Sual: Maliki’yi taklit eden, abdest alırken, Maliki’ye uydum demezse abdesti olmuyor mu? Hanefi olan abdest alırken “Hanefi’yi taklit ediyorum” demediğine göre, Hanefi’nin abdesti sahih olmuyor mu?
CEVAP
Hanefi’nin niyet etmesi, Hanefi'ye uyuyorum demektir. İnsan babasına babam geldi, babam gitti der. Babasının adı Necati ise, babam Necati geldi demez. Ama üvey babası veya kayınpederi varsa, adı da Hasan ise, o gelince babam geldi dese anlaşılmaz. Hasan babam geldi demesi gerekir.

Kur’an-ı kerimde, İbrahim aleyhisselam, Babam Azer geldi diyor. Demek ki onun gerçek babası başkadır. Putperest olan Azer’in, İbrahim aleyhisselamın babası olmadığı anlaşılır. Demek ki Azer farklı bir baba. [Asıl babası Taruh idi.]

Hanefi olan da kendi mezhebindedir. Kendi mezhebinde olan iş için, ben Hanefi’ye uyuyorum demesi gerekmez. Ama bir ihtiyaçtan dolayı başka bir mezhebe uyuyorsa elbette onun adını söylemesi gerekir.

Dini konularda akıl yürütmek yerine, kitaplarda yazılana uymalı. Aklına göre hareket etmemelidir.

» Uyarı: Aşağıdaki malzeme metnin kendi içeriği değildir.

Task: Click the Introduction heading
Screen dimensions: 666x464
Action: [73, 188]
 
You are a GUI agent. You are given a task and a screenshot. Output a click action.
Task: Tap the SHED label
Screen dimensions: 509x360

Akla göre din olsaydı, insan sayısı kadar din olurdu.

Sual: Mâlikî veya Şâfiî mezhebini taklit eden bir Hanefî, abdestin veya guslün ortasında, niyet etmediğini hatırlarsa, abdeste veya gusle baştan mı başlaması gerekir, yoksa devam edip niyetsiz yıkadığı yerleri tekrar yıkasa olur mu?
CEVAP
Şâfiî mezhebinde, abdestte tertip farz olduğu için, baştan başlar. Mâlikî'de tertip farz değildir. Şâfiî’deki gibi, baştan başlaması iyi olur. Tertip sünnetine de riayet etmiş olur. Kaldığı yerden devam edip, niyetsiz yıkadığı yerleri, tekrar yıkarsa, yine abdest sahih olur.

Gusülde, Şâfiî'de de, tertip farz değildir. Niyet edip denize giren gusletmiş olur. O gusül abdestiyle namaz kılabilir. Denize girince tertip aranmaz.

Gusülde, niyeti unutup, guslün ortasında hatırlayan Şâfiîler, gusle niyet edip, niyetsiz yıkadığı yerlere, su dökerlerse gusletmiş olurlar. Mâlikî'de, müvalata da uymak gerekir.